La FIGO est une organisation professionnelle qui regroupe des associations d’obstétrique et de gynécologie du monde entier.

La FIGO a pour vision d’offrir aux femmes du monde entier le niveau le plus élevé possible de santé et de bien-être sur le plan physique, mental, reproductif et sexuel tout au long de leur vie. La FIGO fait figure de chef de file dans de nombreuses activités de programme mondial et met plus particulièrement l’accent sur l’Afrique subsaharienne, l’Amérique latine et l’Asie du Sud-Est.

La FIGO entreprend des actions de plaidoyer d'envergure internationale, notamment en lien avec les objectifs de développement durable (ODD) relatifs à la santé reproductive, maternelle, néonatale, infantile et des adolescents et aux maladies non transmissibles (ODD 3). Elle travaille également à améliorer le statut des femmes et à leur permettre de participer activement pour exercer leurs droits sexuels et reproductifs, notamment en luttant contre les mutilations génitales féminines et les violences basées sur le genre (ODD 5).

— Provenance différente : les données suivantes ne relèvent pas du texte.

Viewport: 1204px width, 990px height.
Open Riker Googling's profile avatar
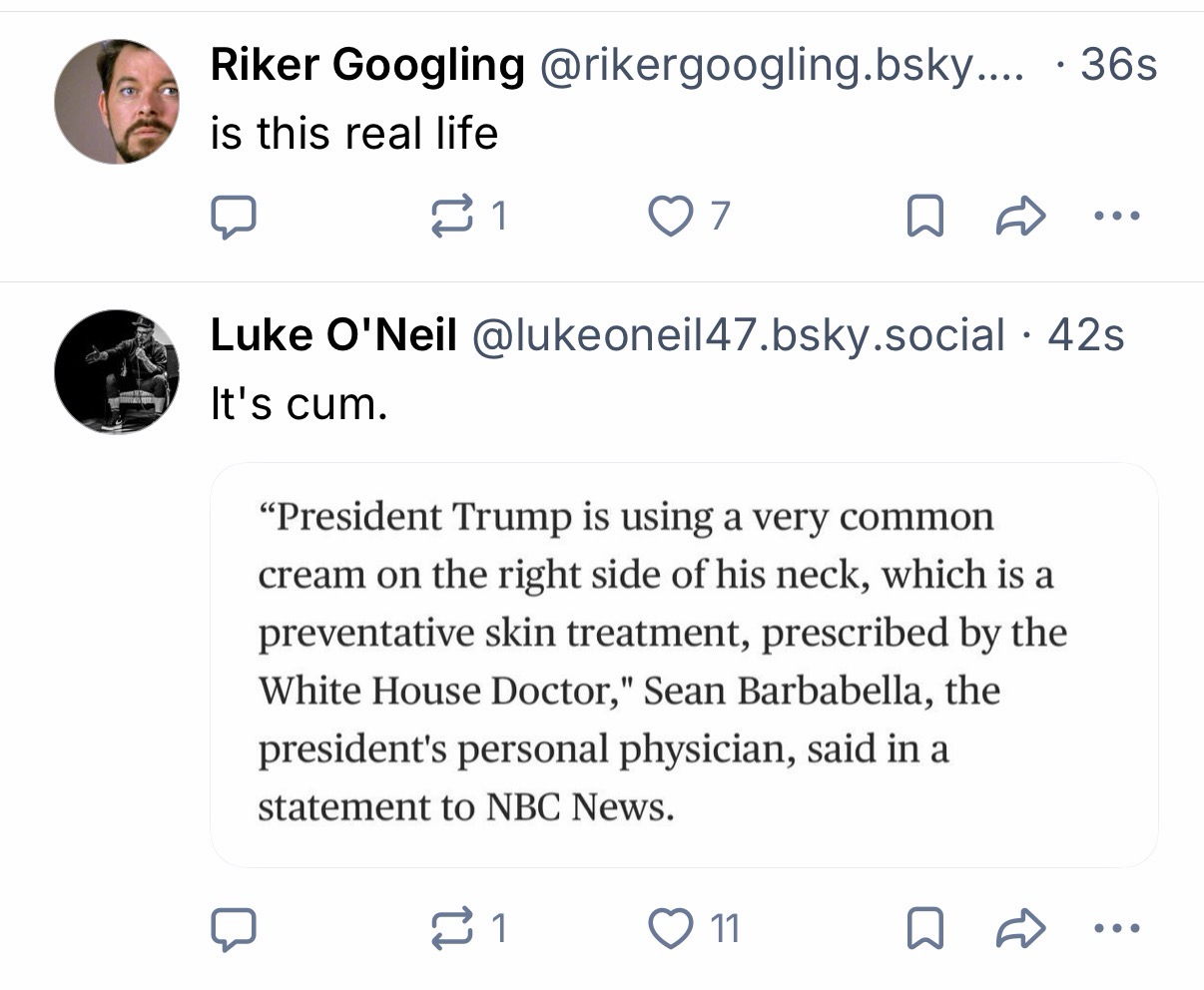[x=117, y=102]
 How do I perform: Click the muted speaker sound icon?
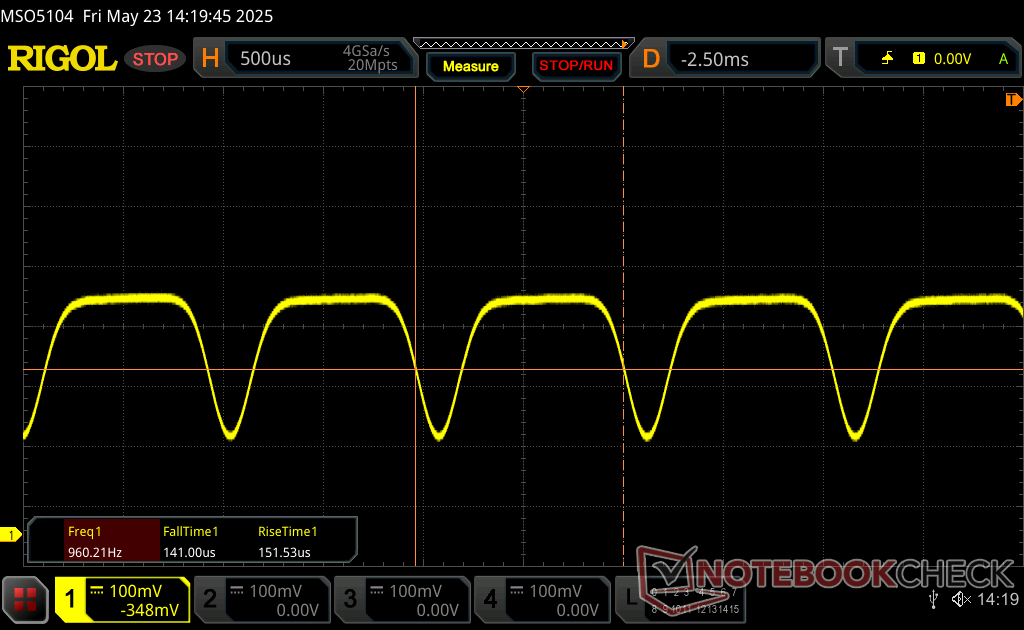point(961,599)
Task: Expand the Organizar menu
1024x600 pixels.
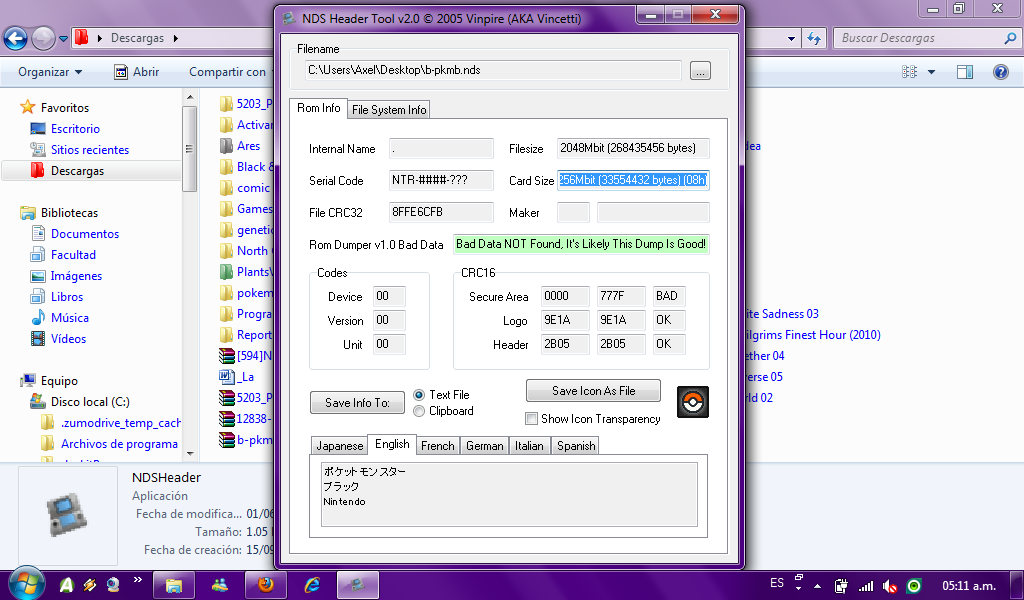Action: click(x=50, y=72)
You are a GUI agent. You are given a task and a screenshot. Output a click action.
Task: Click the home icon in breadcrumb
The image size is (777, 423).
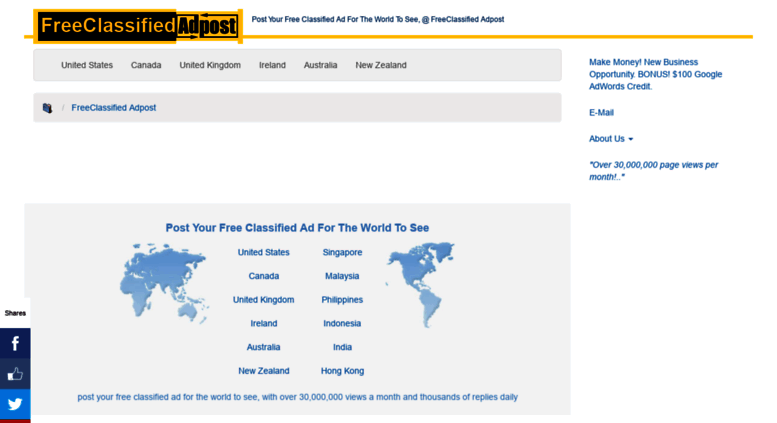point(47,108)
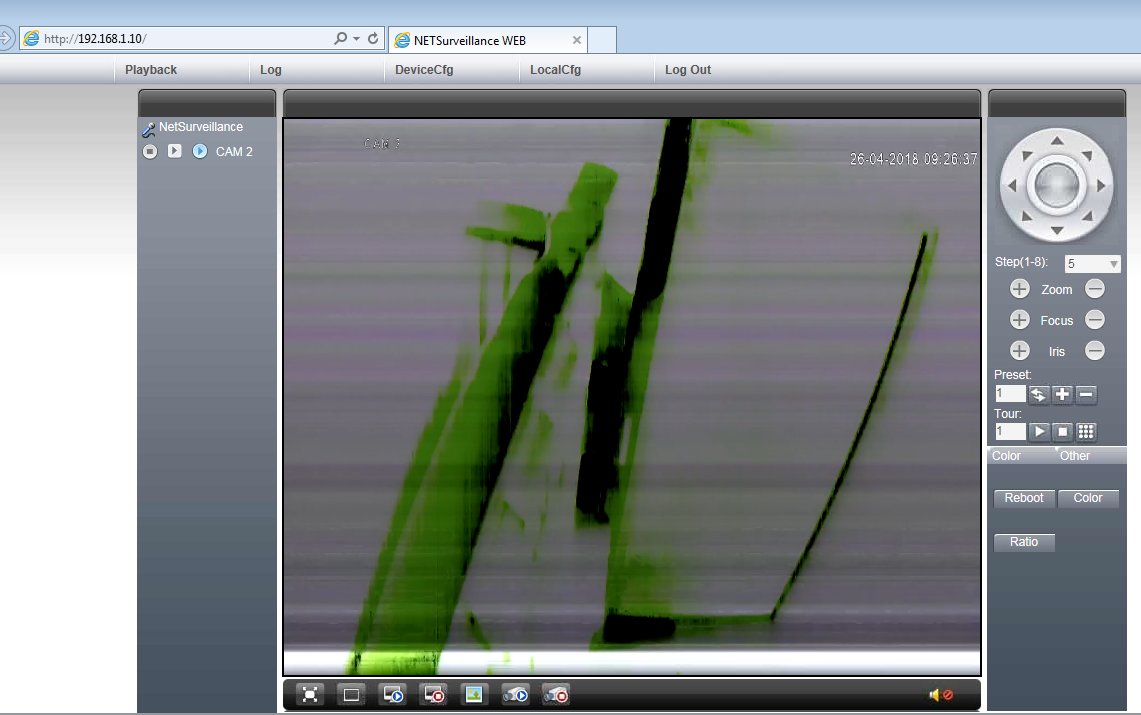Stop the CAM 2 stream
Image resolution: width=1141 pixels, height=715 pixels.
click(x=150, y=151)
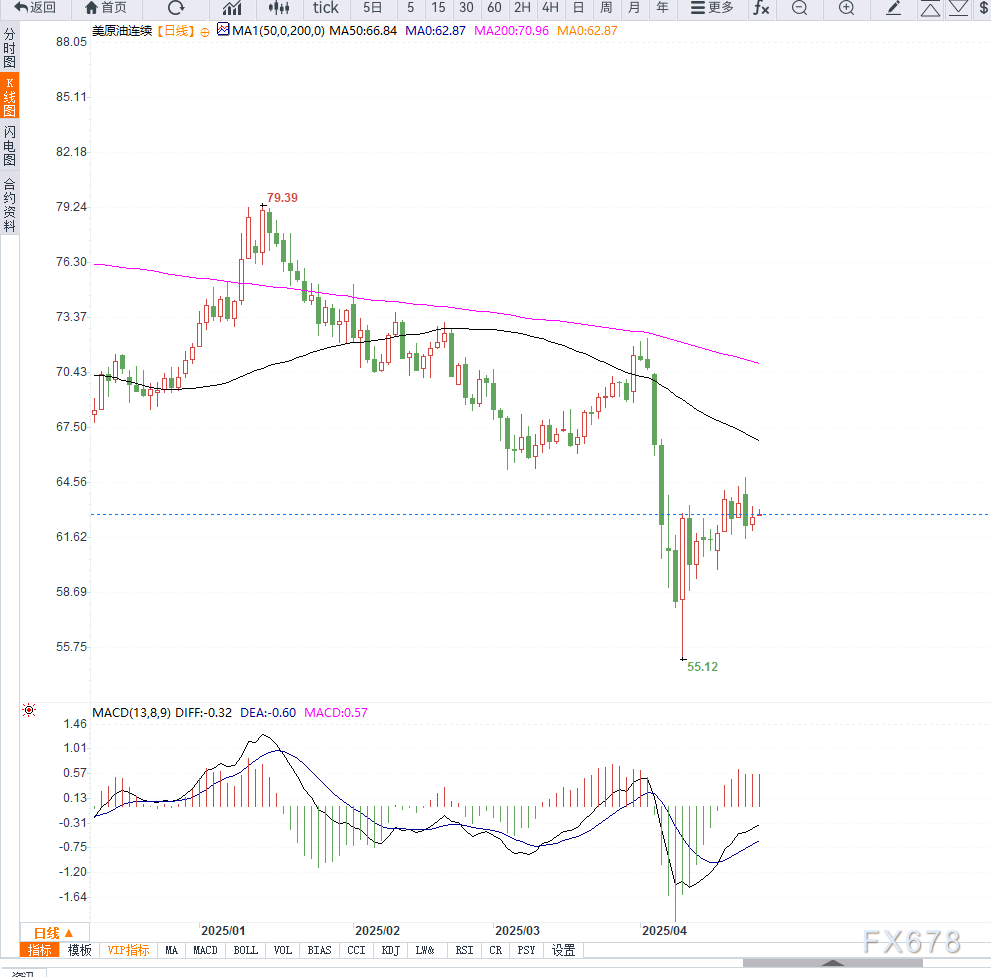Expand the 日线 period selector at bottom
The image size is (991, 977).
tap(54, 933)
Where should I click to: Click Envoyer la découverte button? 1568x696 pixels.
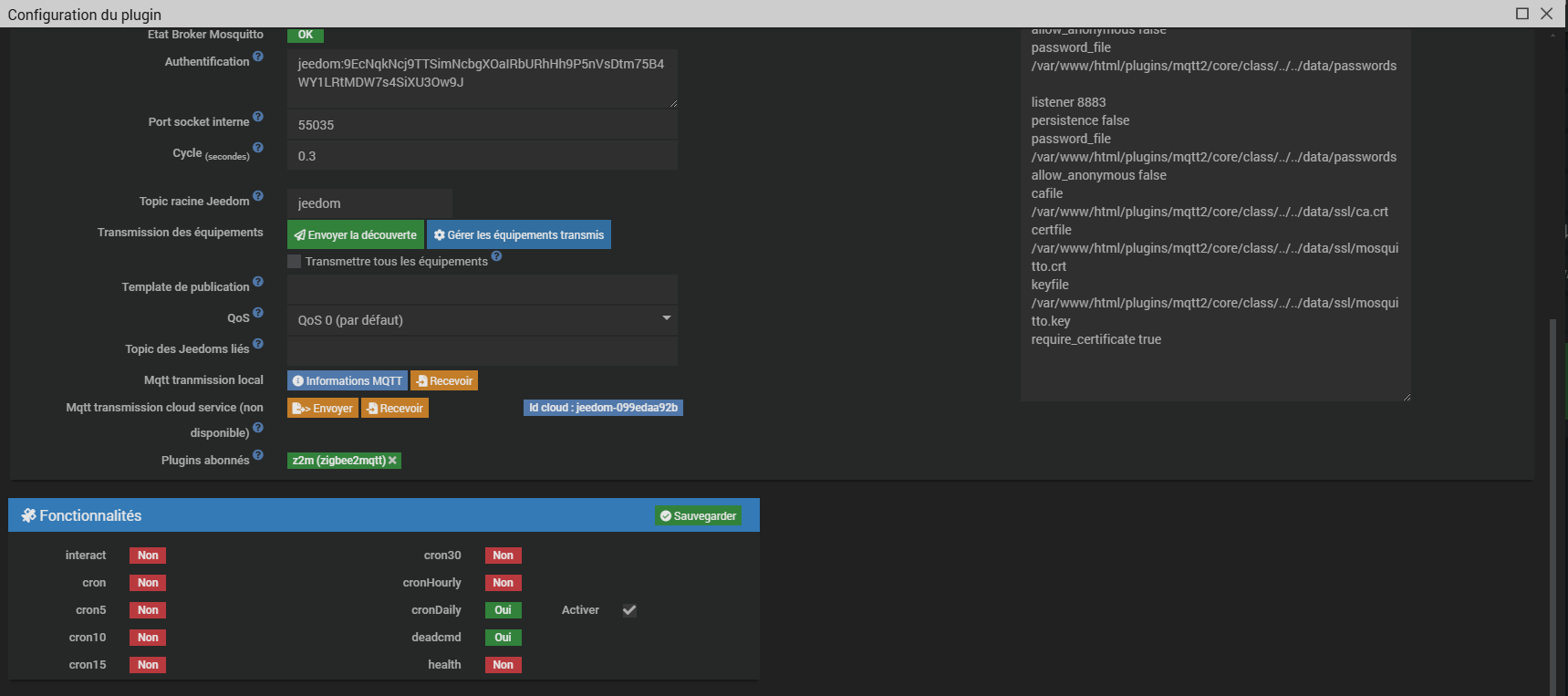coord(356,235)

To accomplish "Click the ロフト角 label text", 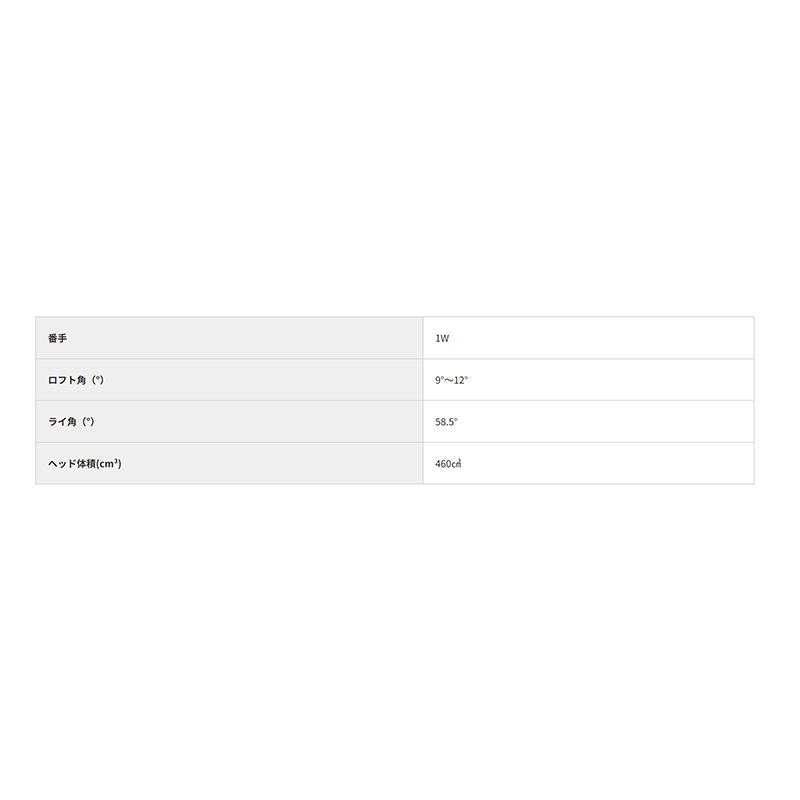I will pyautogui.click(x=65, y=380).
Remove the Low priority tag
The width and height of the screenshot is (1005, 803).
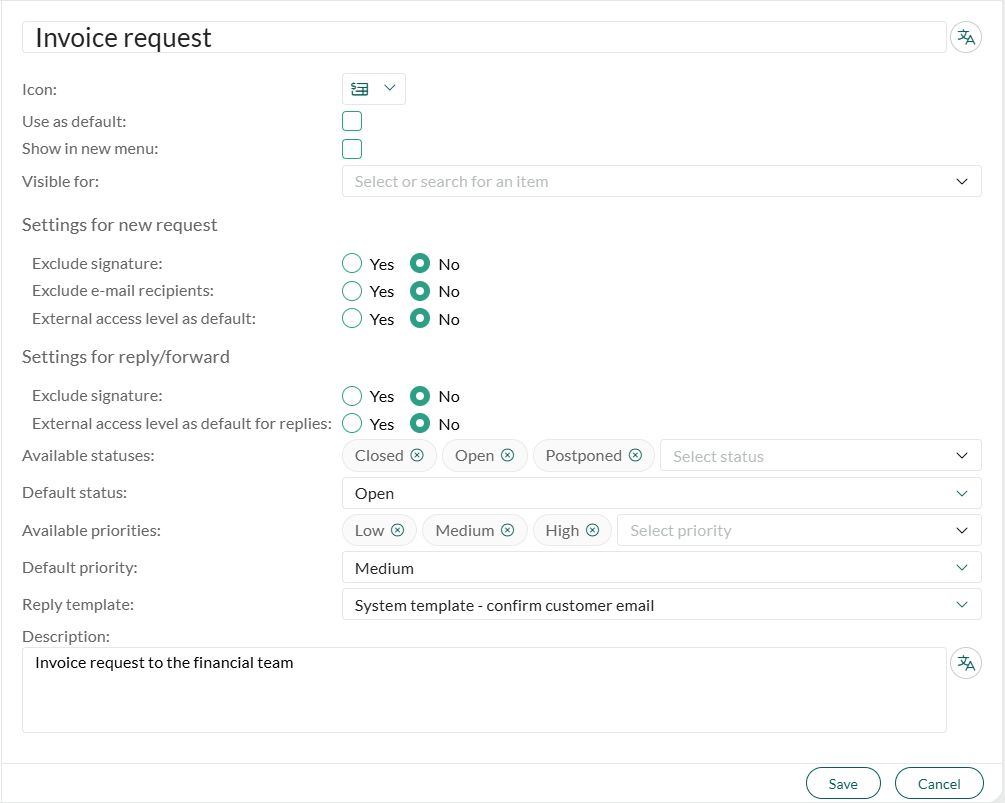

Nous fournissons des services d’éducation et de formation à nos sociétés membres et renforçons les capacités de celles issues de pays à faible niveau de ressources, par le renforcement du leadership et des bonnes pratiques et par la promotion du dialogue sur les politiques.

La FIGO entretient des relations officielles avec l’Organisation mondiale de la Santé (OMS) et opère à titre d'organe consultatif auprès des Nations Unies (ONU).